The One Party State

The Hawaii primary elections of 2018 appear to be a continuation of the slow dissolution of the already disastrously low GOP electoral influence.    The election of 08/11/2018 had a Democrat participation of 251,525 compared to a Republican participation of 32,590.

Though the Democrat numbers are up (just under 50,000) from 2016 and the GOP primary numbers hit a high of 49,000 in 2012, the party identification gap of 150,00 to 200,000 has to be taken for the serious challenge it represents.

This gap shows at the polls in the general election (though not as dramatic) leading to the constant defeat of Republican candidates (if there is a Republican running at all).   This enthusiasm gap cannot be assigned to the strength of the Democrat Party of Hawaii alone but is the result of an insular state Republican party that seems unable, unwilling or both to recover the trust and support of the average GOP voter.

Politics involves obtaining the consent of the governed and taking into serious account the concerns of those constituency groups that a party is formulated to appeal to and defend.   Failure at the party level as a foundation to promote and protect the concerns of their constituency means that particular foundational platform (IE the party corporate-governing structure) is no longer functioning properly.

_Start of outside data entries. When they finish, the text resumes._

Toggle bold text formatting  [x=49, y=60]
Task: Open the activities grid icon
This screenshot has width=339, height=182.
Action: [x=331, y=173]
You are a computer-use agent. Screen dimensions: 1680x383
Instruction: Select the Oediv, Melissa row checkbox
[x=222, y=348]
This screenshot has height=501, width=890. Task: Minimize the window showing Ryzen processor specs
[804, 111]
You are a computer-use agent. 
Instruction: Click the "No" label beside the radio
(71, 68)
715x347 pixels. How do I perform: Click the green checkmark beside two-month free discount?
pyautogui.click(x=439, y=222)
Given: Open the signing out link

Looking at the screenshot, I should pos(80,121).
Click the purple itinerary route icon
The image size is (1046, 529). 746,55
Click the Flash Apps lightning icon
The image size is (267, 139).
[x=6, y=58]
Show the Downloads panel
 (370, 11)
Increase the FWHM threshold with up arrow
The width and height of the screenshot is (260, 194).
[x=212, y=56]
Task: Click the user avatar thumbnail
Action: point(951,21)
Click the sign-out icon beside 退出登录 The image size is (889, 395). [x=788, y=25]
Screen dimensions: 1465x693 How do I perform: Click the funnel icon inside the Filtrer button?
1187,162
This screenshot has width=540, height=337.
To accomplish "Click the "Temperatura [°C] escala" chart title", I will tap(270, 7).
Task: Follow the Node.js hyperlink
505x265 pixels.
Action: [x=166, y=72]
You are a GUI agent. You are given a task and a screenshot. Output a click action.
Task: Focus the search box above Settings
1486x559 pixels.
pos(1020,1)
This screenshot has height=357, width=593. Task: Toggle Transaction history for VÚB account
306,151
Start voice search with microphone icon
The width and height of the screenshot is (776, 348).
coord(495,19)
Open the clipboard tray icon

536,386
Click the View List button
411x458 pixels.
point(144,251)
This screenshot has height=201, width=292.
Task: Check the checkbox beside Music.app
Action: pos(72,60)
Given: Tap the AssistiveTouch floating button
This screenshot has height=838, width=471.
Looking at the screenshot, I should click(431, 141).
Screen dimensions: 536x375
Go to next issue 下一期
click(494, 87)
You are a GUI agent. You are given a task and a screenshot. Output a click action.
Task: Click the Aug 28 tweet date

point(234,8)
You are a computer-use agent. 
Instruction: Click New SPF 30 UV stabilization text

Resistance to reform to modify the corporate-governing structure signifies an immovable internal cliche that may well mean the structure itself is er-repairable.

In Hawaii the 128,000 GOP stalwarts who supported Trump in 2016 like the 157,000 who voted for Duke Aiona in 2010 reflect no lack of GOP support for the right candidate.    As well among the half a million people who decline to vote in Hawaii there is undoubtedly tens of thousands (or hundreds of thousands) who would respond positively to the eternal truth of Republicanism.   Eternal truth’s such the right to life, defending free speech from the pulpit to the class room, economic freedom and independence, and a “government of the people, by the people and for the people”.

The responsibility of a party to be a dynamic platform for expressing the consent of the governed and to represent a bulwark to protect and promote the concerns of their constituency (using the force of unified action) is central to the nature of our democratic system of government.   The present decay associated with Republican fortunes in the state of Hawaii cannot be allowed to continue.